Les principes que Kennedy défendait durant sa campagne étaient tout à fait libéraux. Il demandait une justice raciale et économique, une position de non-agression en matière de politique étrangère (une allusion désobligeante à la grande implication de Johnson en Indochine), la décentralisation du gouvernement et un programme ambitieux d’amélioration sociale. Il fit l’éloge des jeunes, qu’il visait tout particulièrement, et il n’hésita pas à les identifier comme étant les représentants du futur d’une société américaine revigorée basée sur le partenariat et l’égalité.

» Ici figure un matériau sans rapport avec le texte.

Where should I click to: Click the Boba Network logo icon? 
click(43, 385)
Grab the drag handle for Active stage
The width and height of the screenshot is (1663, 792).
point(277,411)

Le sous-entendu était très clair : Kennedy incarnait la promesse du futur de l’Amérique, Humphrey (et Nixon) les échecs et les compromis du passé. La victoire de Kennedy lors des primaires de Californie élimina McCarthy de la course. Dans la même journée, sa victoire contre Humphrey dans l’État dont celui-ci était originaire, le Dakota du Sud, laissait à penser que Humphrey non plus ne ferait pas le poids. Tout semblait favorable à sa nomination lors de la convention nationale démocrate, qui allait se tenir à Chicago au mois d’août. Il espérait y être couronné comme successeur éventuel du président Johnson.

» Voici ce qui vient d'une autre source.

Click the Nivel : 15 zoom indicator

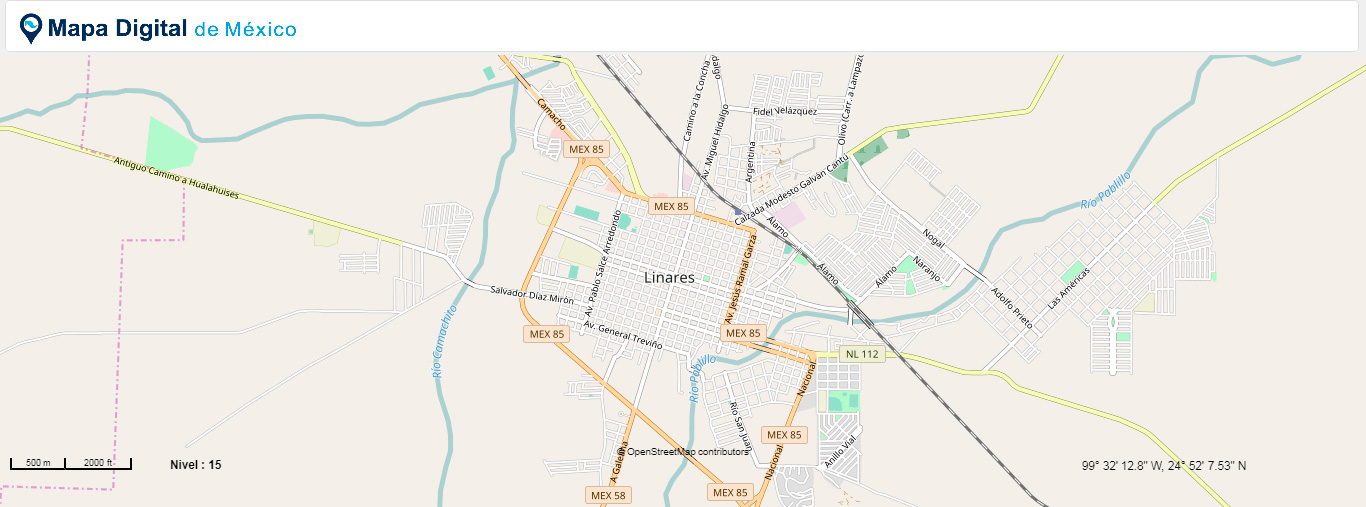196,465
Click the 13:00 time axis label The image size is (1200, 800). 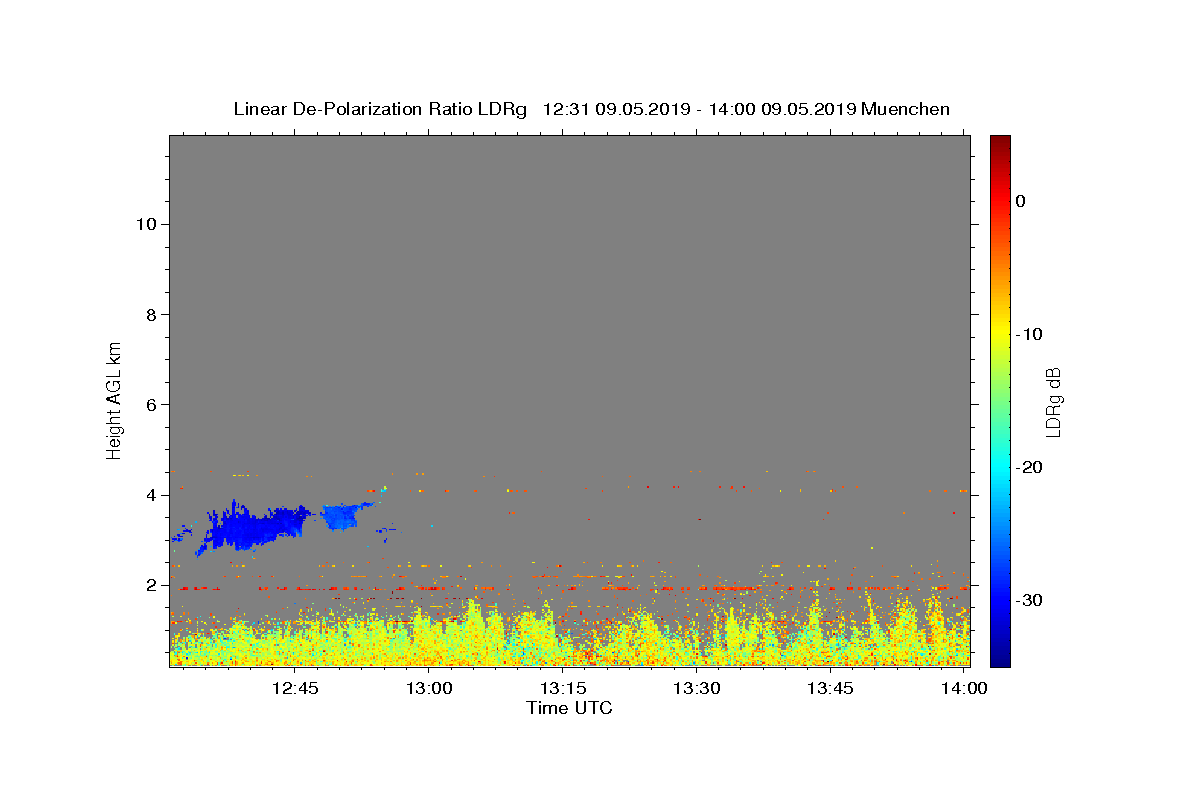click(x=430, y=688)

Vers minuit, dans la nuit du 4 au 5 juin, Kennedy s’adressa à ses supporters euphoriques dans la salle de bal de l’Ambassador Hotel de Los Angeles. Il quitta l’estrade après son discours, sans cesser de parler aux journalistes et traversa le garde-manger de l’hôtel pour aller saluer ses supporters qui travaillaient dans les cuisines. Il se trouvait au milieu de la foule dans un couloir menant à la cuisine lorsqu’un Palestinien de 24 ans, Sirhan Sirhan, sortit un revolver calibre 22 et tira à bout portant dans la tête du futur président. Les spectateurs de la scène crièrent immédiatement « on ne veut pas un deuxième Dallas », ils coincèrent Sirhan sur une table et commencèrent à le frapper avant que des agents de la sécurité ne les en empêchent.
Kennedy fut emmené de toute urgence au Good Samaritan Hospital, où il mourut le lendemain. Cinq autres personnes se trouvant dans la cuisine furent blessées, mais toutes s’en remirent. Paul Schrade, le patron du syndicat des travailleurs de l’industrie automobile, fut blessé à la tête, mais survécut miraculeusement. Il apprit que si la balle était entrée un millimètre plus loin, elle l’aurait tué. Sirhan Sirhan fut condamné à une peine d’emprisonnement à vie et est toujours de ce monde. Inévitablement, d’aucuns prétendirent qu’il n’avait pas agi seul et qu’il avait été l’instrument de criminels organisés. Certains allèrent même jusqu’à prétendre qu’il avait été victime d’un complot monté par des agents rebelles de la CIA. Au jour d’aujourd’hui, aucune de ces théories ne s’est révélée convaincante.
Le corps de Kennedy fut exposé solennellement dans la cathédrale Saint-Patrick de New York, avant les funérailles. Après la cérémonie, il fut transporté par train spécial jusque Washington. Des milliers de gens vinrent le pleurer le long de la voie ferrée et dans les gares et présentaient leurs respects au convoi qui passait. Ensuite, il fut enterré à côté de son frère, John, dans le cimetière national de Arlington. Comme il l’avait souhaité, il fut enterré de nuit, et avec le moins d’escorte et de cérémonie militaire possible.
Kennedy ne mourut pas seul cette nuit-là. Pour des milliers d’Américains, l’espoir d’un futur meilleur, plus brillant et plus pacifique s’éteignait avec lui. D’aucuns continuent à méditer sur ce qui aurait pu se passer si « le meilleur candidat que nous ayons jamais eu » avait pu poursuivre son chemin vers la Maison Blanche.
« Consacrons-nous à… apprivoiser la sauvagerie de l’homme et à rendre la vie sur terre plus agréable. » Extrait tiré de l’éloge funèbre impromptu que Kennedy rendit à Martin Luther Kingle le soir de son assassinat (le 4 avril 1968) à Indianapolis.